La dictadura de Daniel Ortega consumó el robo de una casa en León, que pertenecía a las Hermanas de la Fraternidad Pobres de Jesucristo, quienes fueron expulsadas de Nicaragua en julio de 2023. En la propiedad ahora funciona una oficina de la Dirección de Migración y Extranjería del Ministerio del Interior (MINT).
“Dictadura sandinista CONFISCA propiedad de las hermanas Pobres de Jesucristo que en julio de 2023 fueron expulsadas por la dictadura sandinista. En el interior permanecían policías pero es hasta ahora que la han convertido en una institución del Estado”, denunció a través de redes sociales la abogada e investigadora nicaragüense Martha Patricia Molina.

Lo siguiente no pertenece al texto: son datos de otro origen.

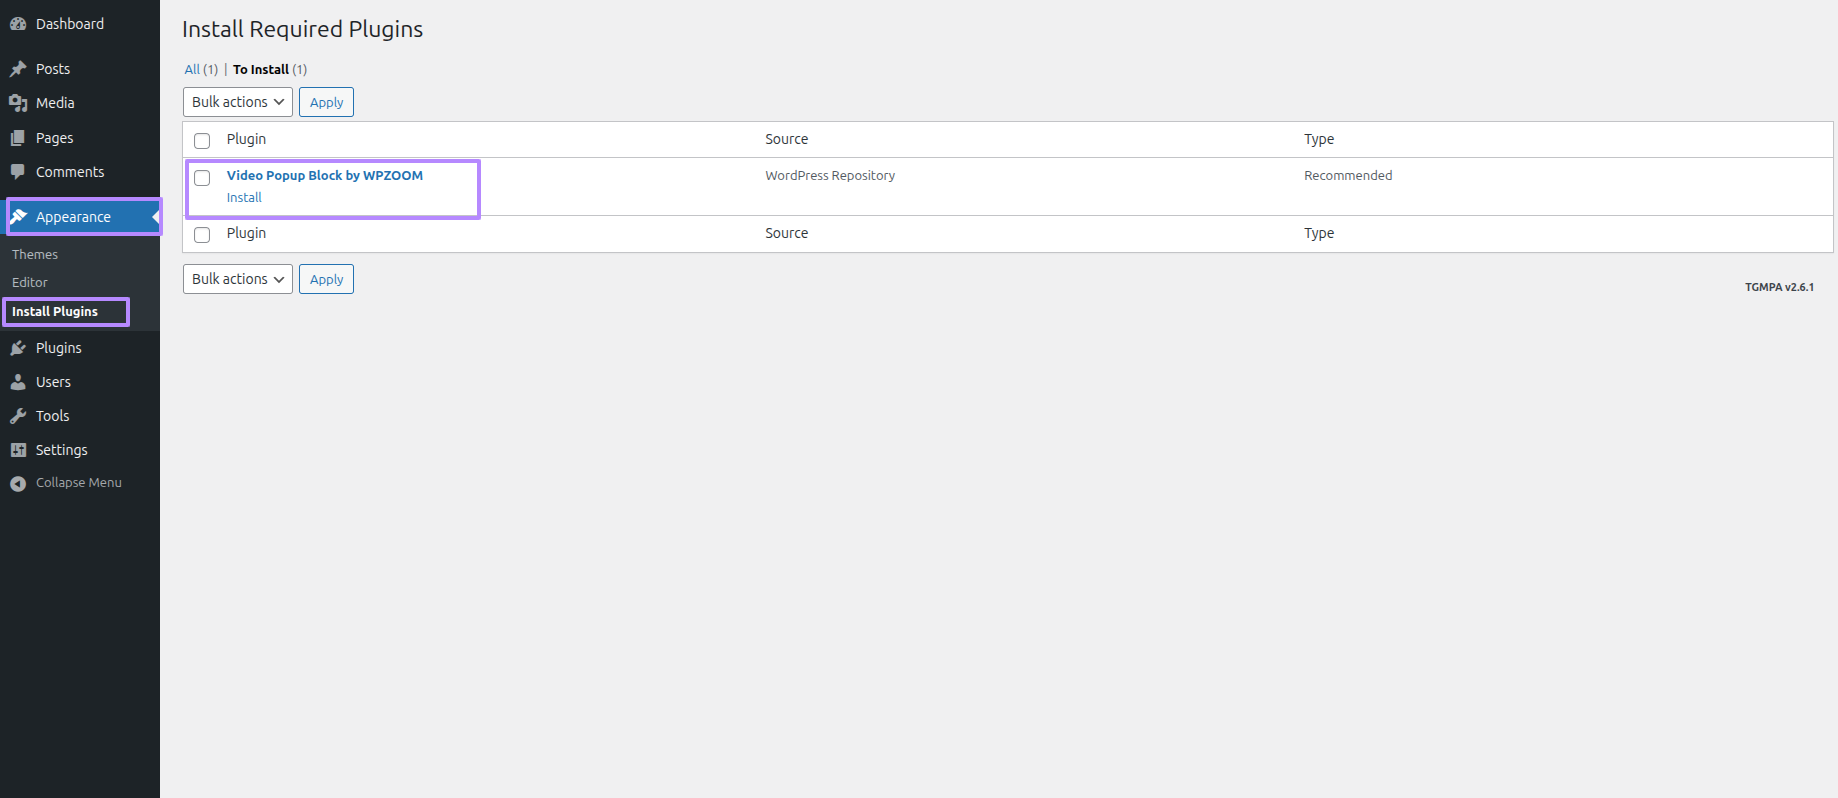Click the Settings sliders icon

pyautogui.click(x=18, y=450)
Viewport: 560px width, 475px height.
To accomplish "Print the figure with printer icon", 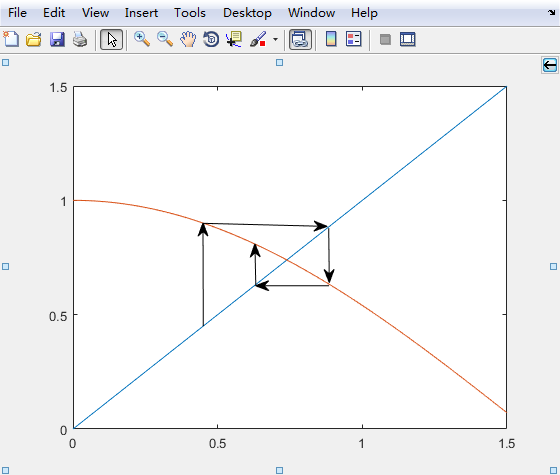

La abogada criticó que la dictadura “ni siquiera cambió el color de las paredes ni los muebles que utilizaban las monjitas”.
“El Ministerio del Interior criminal haciendo de las suyas. Me informan que hay planes de próximas confiscaciones de edificios religiosos”, alertó Molina.
Monjas fueron expulsadas y confiscadas
Las Hermanas de la Fraternidad Pobres de Jesucristo fueron allanadas por la Policía Orteguista el 2 de julio de 2023, posteriormente fueron expulsadas hacia El Salvador, donde continúan con su labor altruista.
En León, las religiosas atendían a personas que se encontraban en condición de abandono en la localidad. También ayudaban a las personas en situación de calle, abandonados, inhaladores de pega y alcohólicos; les leían la Biblia y los alimentaban.

El 3 de julio, el régimen de Daniel Ortega a través del extinto Ministerio de Gobernación (MIGOB) canceló la personalidad jurídica de la Fundación Fraternidad Pobres de Jesucristo y ordenó la confiscación de sus bienes.